## What needs to be done
Send back exactly the lines from the opening line of the records below through the one with "Click the Remove line button".

## Data
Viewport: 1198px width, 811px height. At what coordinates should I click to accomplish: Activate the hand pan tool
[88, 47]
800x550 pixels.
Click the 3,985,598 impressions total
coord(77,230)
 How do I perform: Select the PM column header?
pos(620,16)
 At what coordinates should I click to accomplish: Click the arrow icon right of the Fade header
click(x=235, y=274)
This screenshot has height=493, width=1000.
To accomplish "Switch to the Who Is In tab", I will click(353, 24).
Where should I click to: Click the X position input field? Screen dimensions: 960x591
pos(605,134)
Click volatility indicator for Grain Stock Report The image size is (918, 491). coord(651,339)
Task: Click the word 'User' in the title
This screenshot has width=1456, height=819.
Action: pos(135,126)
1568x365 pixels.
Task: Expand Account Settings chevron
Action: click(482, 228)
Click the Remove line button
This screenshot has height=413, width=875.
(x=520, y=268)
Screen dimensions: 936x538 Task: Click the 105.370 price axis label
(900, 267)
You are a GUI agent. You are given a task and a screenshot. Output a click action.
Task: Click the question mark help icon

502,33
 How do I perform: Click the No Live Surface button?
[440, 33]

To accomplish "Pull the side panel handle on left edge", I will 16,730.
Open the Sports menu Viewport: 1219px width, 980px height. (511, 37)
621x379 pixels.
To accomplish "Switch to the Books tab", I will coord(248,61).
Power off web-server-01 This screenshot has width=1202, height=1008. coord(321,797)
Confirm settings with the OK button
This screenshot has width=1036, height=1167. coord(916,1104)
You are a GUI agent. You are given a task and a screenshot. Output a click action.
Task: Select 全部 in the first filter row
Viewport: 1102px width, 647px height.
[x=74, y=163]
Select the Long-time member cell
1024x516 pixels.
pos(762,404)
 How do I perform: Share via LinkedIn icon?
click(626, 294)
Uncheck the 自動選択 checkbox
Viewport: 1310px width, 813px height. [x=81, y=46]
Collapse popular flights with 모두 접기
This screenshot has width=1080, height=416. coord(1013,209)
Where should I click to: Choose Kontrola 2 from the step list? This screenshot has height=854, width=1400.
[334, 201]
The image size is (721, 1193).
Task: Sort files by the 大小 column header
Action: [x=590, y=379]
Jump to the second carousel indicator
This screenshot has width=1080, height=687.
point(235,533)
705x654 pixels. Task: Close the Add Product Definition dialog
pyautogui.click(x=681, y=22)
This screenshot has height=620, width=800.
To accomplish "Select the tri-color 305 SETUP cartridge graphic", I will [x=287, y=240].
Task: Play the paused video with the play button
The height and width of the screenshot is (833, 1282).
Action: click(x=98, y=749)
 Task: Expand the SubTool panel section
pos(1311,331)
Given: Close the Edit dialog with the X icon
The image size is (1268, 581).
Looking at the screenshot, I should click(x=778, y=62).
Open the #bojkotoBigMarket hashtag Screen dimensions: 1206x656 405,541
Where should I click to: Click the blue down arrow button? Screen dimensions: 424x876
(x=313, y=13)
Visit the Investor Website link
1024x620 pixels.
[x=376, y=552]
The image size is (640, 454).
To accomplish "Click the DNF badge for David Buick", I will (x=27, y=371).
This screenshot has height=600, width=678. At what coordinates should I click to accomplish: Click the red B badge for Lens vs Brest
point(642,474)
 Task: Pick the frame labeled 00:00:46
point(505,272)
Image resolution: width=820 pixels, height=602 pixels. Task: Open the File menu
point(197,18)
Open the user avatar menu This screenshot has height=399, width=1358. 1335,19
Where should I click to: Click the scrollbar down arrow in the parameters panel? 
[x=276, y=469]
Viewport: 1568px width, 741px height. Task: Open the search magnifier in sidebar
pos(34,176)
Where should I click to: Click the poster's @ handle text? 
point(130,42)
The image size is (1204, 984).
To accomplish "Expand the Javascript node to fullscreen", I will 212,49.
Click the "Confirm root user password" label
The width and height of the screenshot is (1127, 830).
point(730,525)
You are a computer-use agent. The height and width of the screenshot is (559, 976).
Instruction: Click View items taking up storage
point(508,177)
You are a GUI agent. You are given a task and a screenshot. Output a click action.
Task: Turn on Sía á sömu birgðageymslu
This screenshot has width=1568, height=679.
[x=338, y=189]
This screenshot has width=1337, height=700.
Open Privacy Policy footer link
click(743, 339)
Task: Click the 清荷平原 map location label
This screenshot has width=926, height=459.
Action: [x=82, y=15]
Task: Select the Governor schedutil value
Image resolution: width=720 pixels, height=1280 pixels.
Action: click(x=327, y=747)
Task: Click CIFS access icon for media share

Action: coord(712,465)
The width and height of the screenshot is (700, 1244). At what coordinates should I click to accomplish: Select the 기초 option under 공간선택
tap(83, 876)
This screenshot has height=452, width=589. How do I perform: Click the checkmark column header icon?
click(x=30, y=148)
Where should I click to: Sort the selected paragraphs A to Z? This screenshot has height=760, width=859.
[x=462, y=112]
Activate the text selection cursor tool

## Problem solution
Viewport: 1198px width, 811px height. At what coordinates should I click to accomplish: Activate the hand pan tool
[88, 47]
800x550 pixels.
Click the 3,985,598 impressions total
coord(77,230)
 How do I perform: Select the PM column header?
pos(620,16)
 At what coordinates should I click to accomplish: Click the arrow icon right of the Fade header
click(x=235, y=274)
This screenshot has height=493, width=1000.
To accomplish "Switch to the Who Is In tab", I will click(353, 24).
Where should I click to: Click the X position input field? Screen dimensions: 960x591
pos(605,134)
Click volatility indicator for Grain Stock Report The image size is (918, 491). coord(651,339)
Task: Click the word 'User' in the title
This screenshot has width=1456, height=819.
Action: pos(135,126)
1568x365 pixels.
Task: Expand Account Settings chevron
Action: click(482, 228)
Click the Remove line button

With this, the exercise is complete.